*DOCUMENT SEGMENT:*
XBar - MongoDB Style Sharding for ActiveRecord
Supported versions
Caution -- only ActiveRecord 3.2 is currently supported. This
will soon be improved.
General Design
The XBar project is derived from Octopus. Octopus showed that the
implementation technique of using a proxy for the
ActiveRecord::ConnectionAdapters::AbstractAdapter
object instances
is possible. This proxy implements a sort of late binding,
returning a real abstract adapter object that depends on the current
state of the proxy, especially on the value of the current_shard
.
Many of the tricky pieces of code, especially those for managing
associations, come from Octopus.
Changes from Octopus
The Octopus implementation has been modified to support efficient
dynamic reconfiguration. The configuration is given in a JSON
document, rather than YAML. This makes it convenient to update the
application over the network using the standard JSON over HTTP
technique. The JSON document supports multiple application
environments. These align with Rails environments when Rails is
present. Unlike Octopus, this document format does not allow multiple
'Octopus' evironments. Instead, there is an xbar_env
which
essentially specifies a different JSON file to use.
Another change is that shards that are themselves a collection of
mirrors is supported. Mirroring does not take place among shards, it
takes place among the mirrors that constitute a shard. Replication
among the mirrors is expected to be handling by some database specific
technique, such as native MySQL replication.
The Octopus Proxy
class has been split into two classes Proxy
and
Shard
, and into a module Mapper
. Mapper
contains the in-memory
representation of the current configuration. Each Proxy
instance no
longer has its own copy of the configuration. There is exactly one
Mapper
module for the entire application, necessarily true, since
its a module. As before there is one Proxy
instance per thread,
which allows per-thread state to be stored in the instance. A Proxy
instance references a collection of Shard
instances. Each Shard
instance manages a set of replicas for that shard.
The concept of a group as used in Octopus is mostly gone. Vestiges
of it exist in the migration code. Thus a migration can still specify
that it should take place on multiple shards. In the general case, a
group concept would fork writes to send them to multiple shards. This
is only practical if the writes are performed in parallel in separate
threads. The current Proxy
would become a group manager and we'd
have a hierarchy something like this:
Proxy (set of Groups) -> Group (set of Shards) -> Shard (set of replicas)

*DATASET CONTENT:*
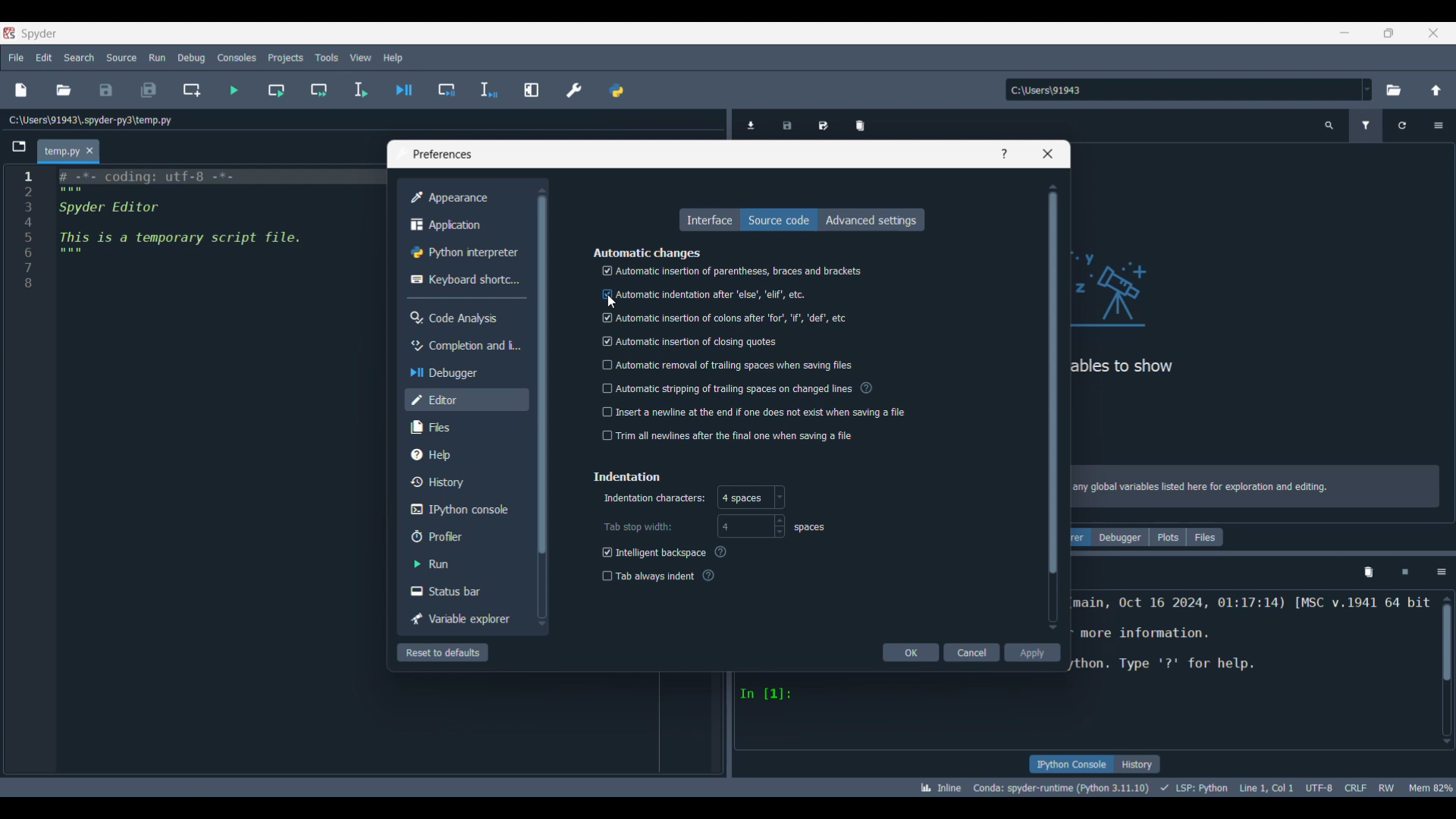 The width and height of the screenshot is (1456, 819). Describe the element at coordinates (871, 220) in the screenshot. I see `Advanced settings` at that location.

*WHAT NEEDS TO BE DONE:* Translate this sentence from the XBar sharding page into Spanish: "The configuration is given in a JSON document, rather than YAML." Rely only on the XBar sharding page.

*FULL RESPONSE:* La configuración se proporciona en un documento JSON, en lugar de YAML.